[Reading text]

Is an atomic file rename (with overwrite) possible on Windows?
WindowsWinapiPosixWindows Problem Overview
On POSIX systems rename(2) provides for an atomic rename operation, including overwriting of the destination file if it exists and if permissions allow.
Is there any way to get the same semantics on Windows? I know about MoveFileTransacted() on Vista and Server 2008, but I need this to support Win2k and up.
The key word here is atomic... the solution must not be able to fail in any way that leaves the operation in an inconsistent state.
I've seen a lot of people say this is impossible on win32, but I ask you, is it really?
Please provide reliable citations if possible.
Windows Solutions
Solution 1 - Windows
See ReplaceFile()
in Win32 (http://research.microsoft.com/pubs/64525/tr-2006-45.pdf)
Solution 2 - Windows
Win32 does not guarantee atomic file meta data operations. I'd provide a citation, but there is none - that fact that there's no written or documented guarantee means as much.
You're going to have to write your own routines to support this. It's unfortunate, but you can't expect win32 to provide this level of service - it simply wasn't designed for it.
Solution 3 - Windows
In Windows Vista and Windows Server 2008 an atomic move function has been added - MoveFileTransacted()
Unfortunately this doesn't help with older versions of Windows.
Solution 4 - Windows
Starting with Windows 10 1607, NTFS does support an atomic superseding rename operation. To do this call NtSetInformationFile(..., FileRenameInformationEx, ...)
and specify the FILE_RENAME_POSIX_SEMANTICS
flag.
Or equivalently in Win32 call SetFileInformationByHandle(..., FileRenameInfoEx, ...)
and specify the FILE_RENAME_FLAG_POSIX_SEMANTICS
flag.
Solution 5 - Windows
you still have the rename() call on Windows, though I imagine the guarantees you want cannot be made without knowing the filesystem you're using - no guarantees if you're using FAT for instance.
However, you can use MoveFileEx and use the MOVEFILE_REPLACE_EXISTING and MOVEFILE_WRITE_THROUGH options. The latter has this description in MSDN:
> Setting this value guarantees that a > move performed as a copy and delete > operation is flushed to disk before > the function returns. The flush occurs > at the end of the copy operation.
I know that's not necessarily the same as a rename operation, but I think it might be the best guarantee you'll get - if it does that for a file move, it should for a simpler rename.
Solution 6 - Windows
The MSDN documentation avoids clearly stating which APIs are atomic and which are not, but Niall Douglas states in his Cppcon 2015 talk that the only atomic function is
with FILE_RENAME_INFO.ReplaceIfExists
set to true. It's available starting with Windows Vista / 2008 Server.

[Exercise requirements]
1. Rewrite the atomic rename thread between "Solution 4 - Windows" and "NtSetInformationFile(..., FileRenameInformationEx, ...)", inclusive, changing "NTFS" to "ReFS".
2. Please answer these questions from the atomic rename thread, one per line:
(a) From which Windows version onward does the asker need support?
(b) Which atomic move function was added in Windows Vista and Windows Server 2008?
(c) Which two options does Solution 5 suggest using with MoveFileEx?

[Source data]

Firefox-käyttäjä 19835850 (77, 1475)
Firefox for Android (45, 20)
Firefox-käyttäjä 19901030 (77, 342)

[Answers given]
1.
Solution 4 - Windows
Starting with Windows 10 1607, ReFS does support an atomic superseding rename operation. To do this call NtSetInformationFile(..., FileRenameInformationEx, ...)

2.
(a) Win2k
(b) MoveFileTransacted()
(c) MOVEFILE_REPLACE_EXISTING and MOVEFILE_WRITE_THROUGH